◆ Dataset entries

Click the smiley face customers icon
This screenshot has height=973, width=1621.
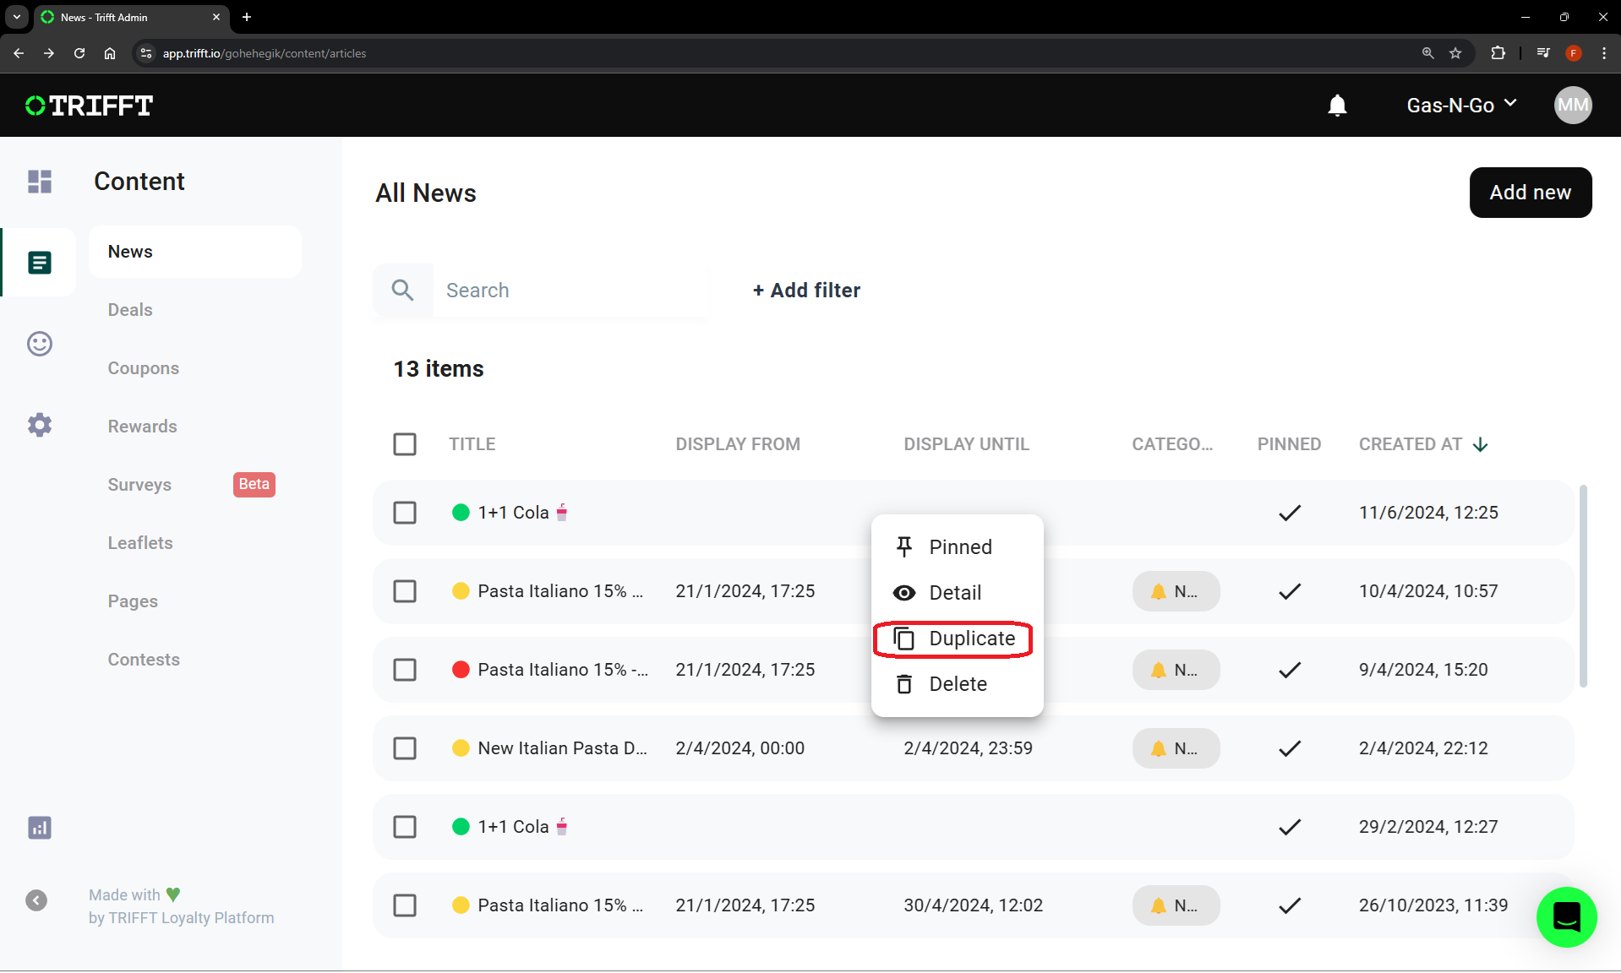[40, 344]
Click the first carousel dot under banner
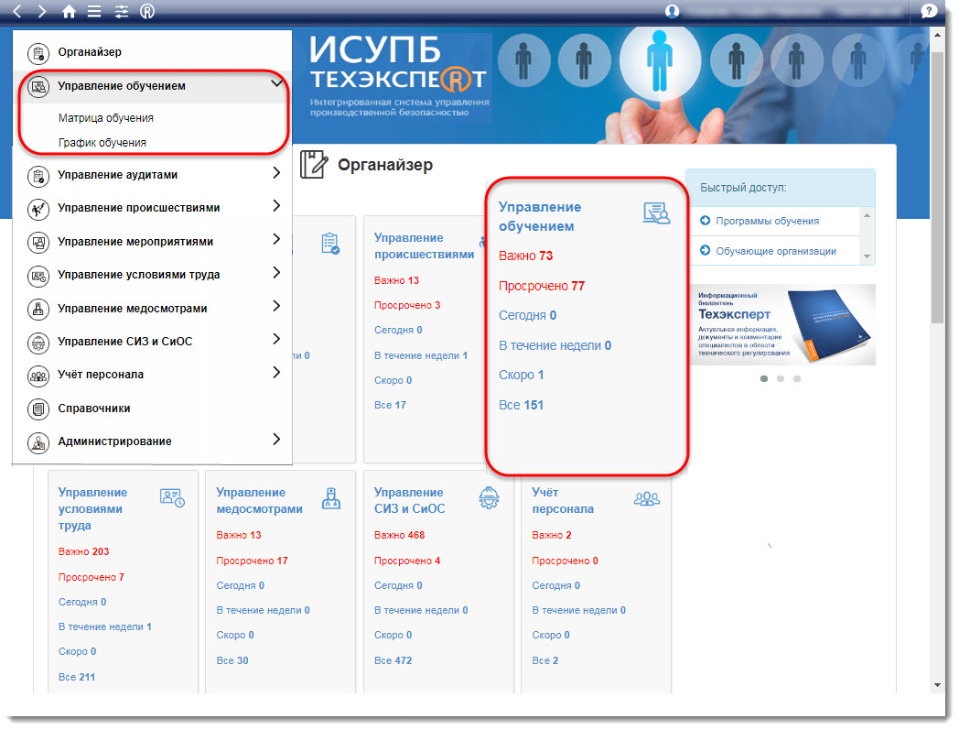959x730 pixels. tap(764, 378)
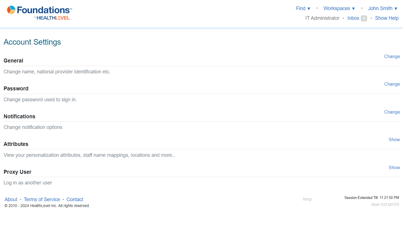The image size is (403, 243).
Task: Open Terms of Service link
Action: point(42,199)
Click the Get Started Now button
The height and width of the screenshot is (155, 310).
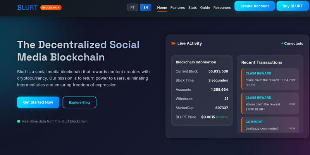click(x=38, y=102)
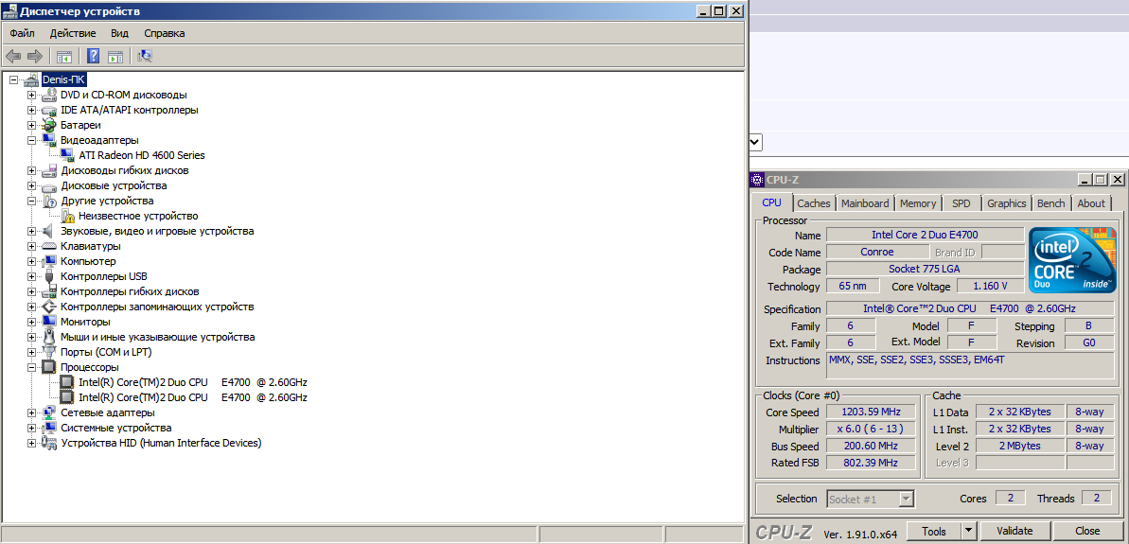Click the CPU-Z title bar icon

coord(757,180)
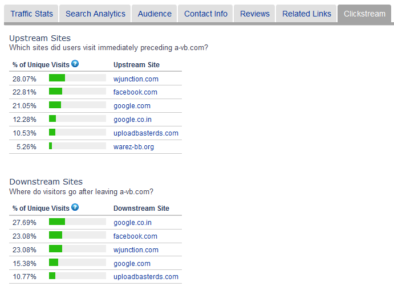Screen dimensions: 394x303
Task: Go to the Contact Info tab
Action: pos(205,14)
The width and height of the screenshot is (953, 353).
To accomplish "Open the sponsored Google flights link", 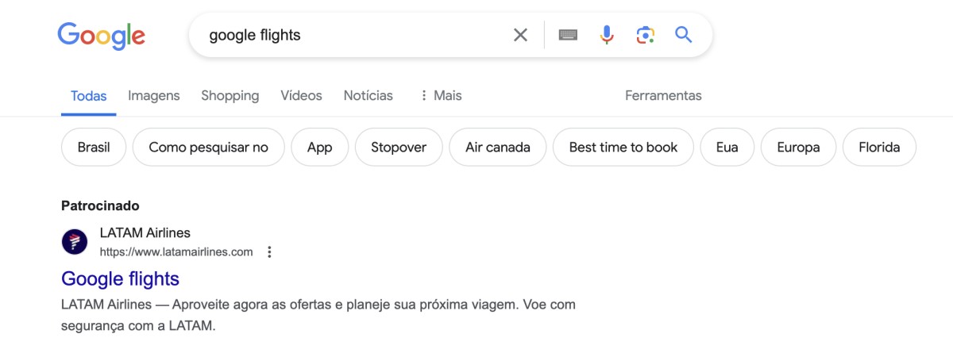I will tap(120, 279).
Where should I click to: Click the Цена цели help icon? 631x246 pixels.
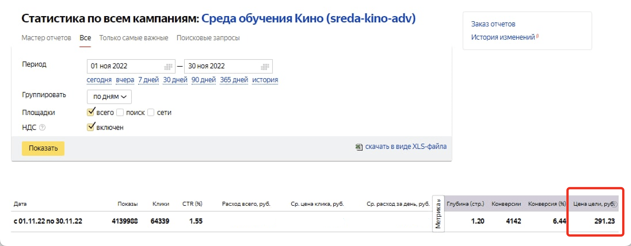[x=615, y=204]
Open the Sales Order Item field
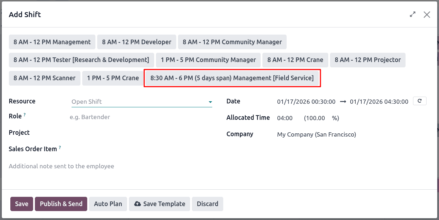The width and height of the screenshot is (439, 220). (x=107, y=149)
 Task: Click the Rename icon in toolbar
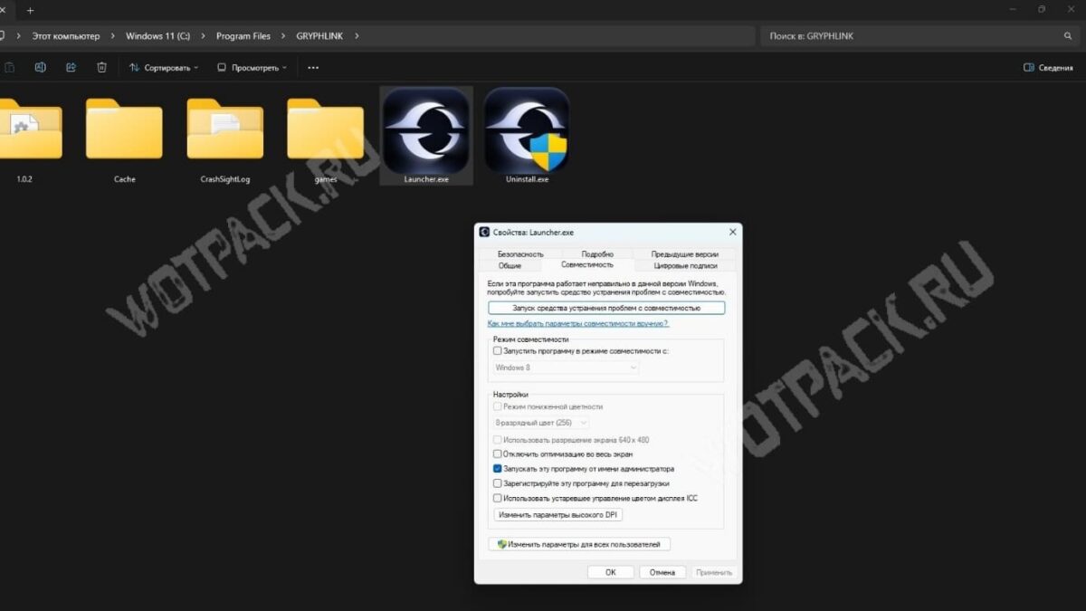point(40,67)
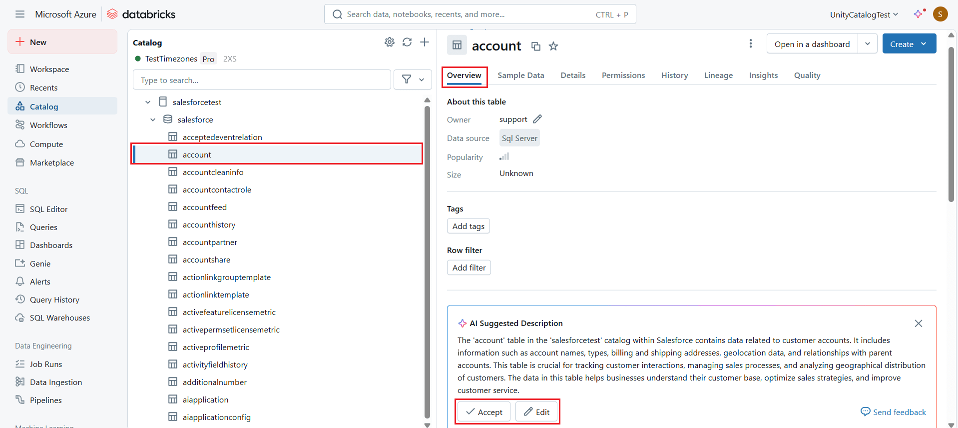Collapse the salesforce schema node
Viewport: 958px width, 428px height.
pyautogui.click(x=153, y=120)
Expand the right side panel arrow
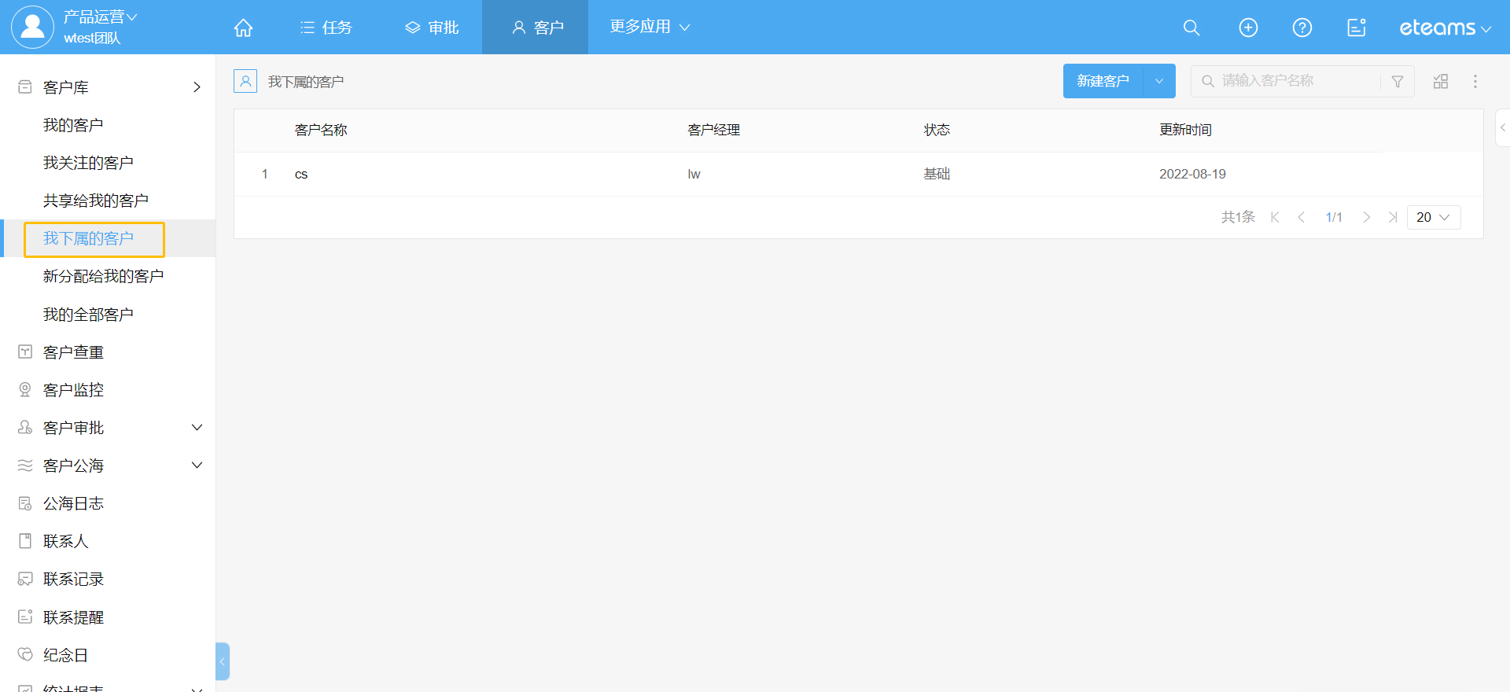 (1502, 127)
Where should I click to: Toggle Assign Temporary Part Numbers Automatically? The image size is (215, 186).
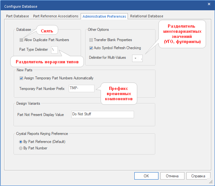21,78
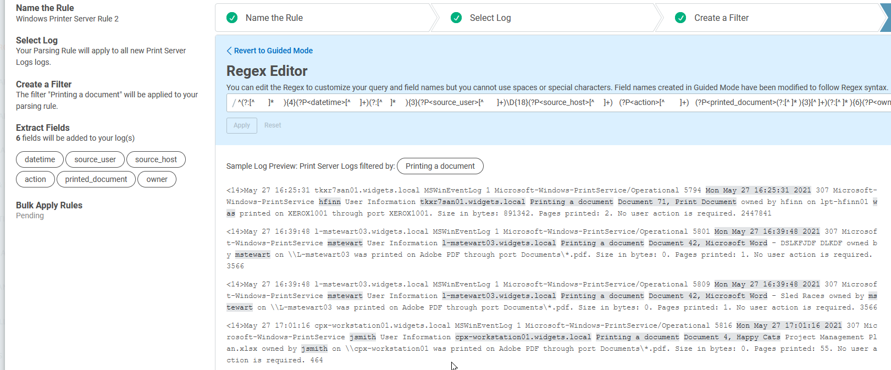This screenshot has height=370, width=891.
Task: Open the Select Log wizard step
Action: (x=490, y=18)
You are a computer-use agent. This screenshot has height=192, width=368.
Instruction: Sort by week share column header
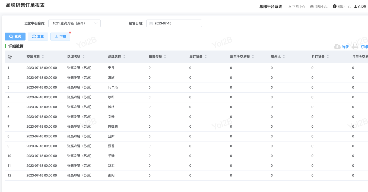(284, 57)
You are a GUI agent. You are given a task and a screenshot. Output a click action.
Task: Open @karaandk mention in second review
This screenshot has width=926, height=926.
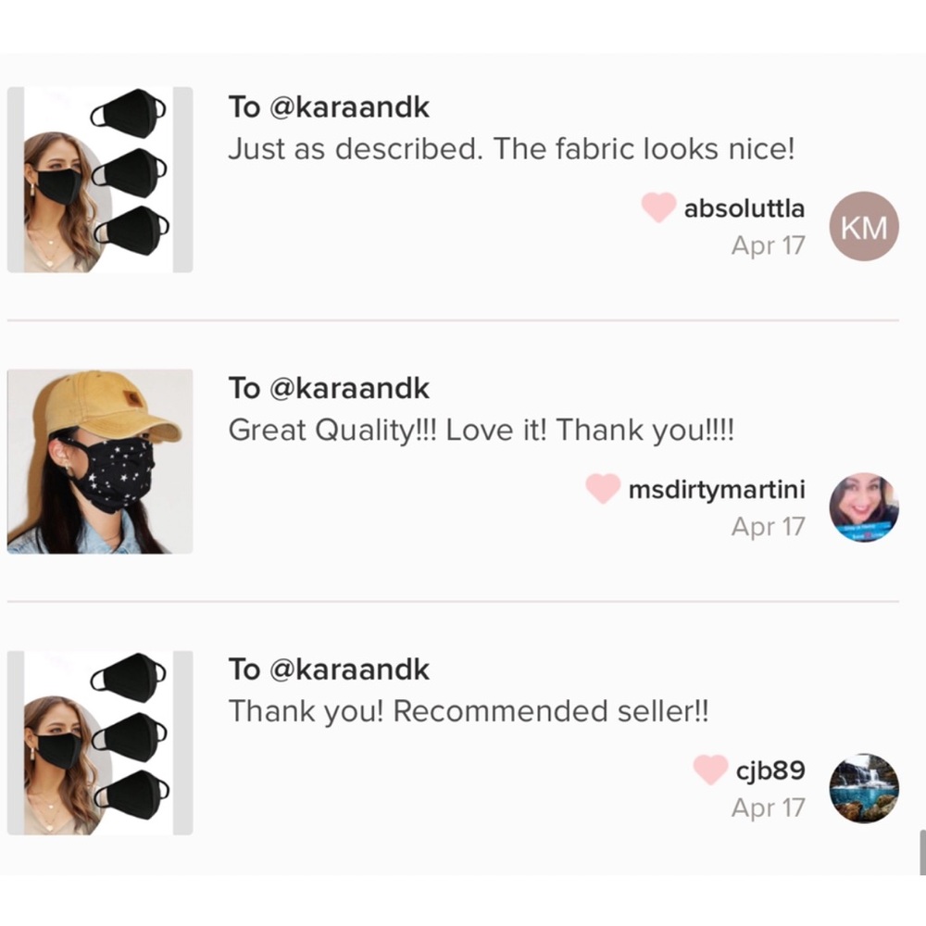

◆ Assigned task
The word to find is "agent". Copy every line of the records that holds it.

◆ Problem solution
You are a computer-use agent. This screenshot has height=192, width=368.
You are a GUI agent. You are given a task and a screenshot. Output a click action.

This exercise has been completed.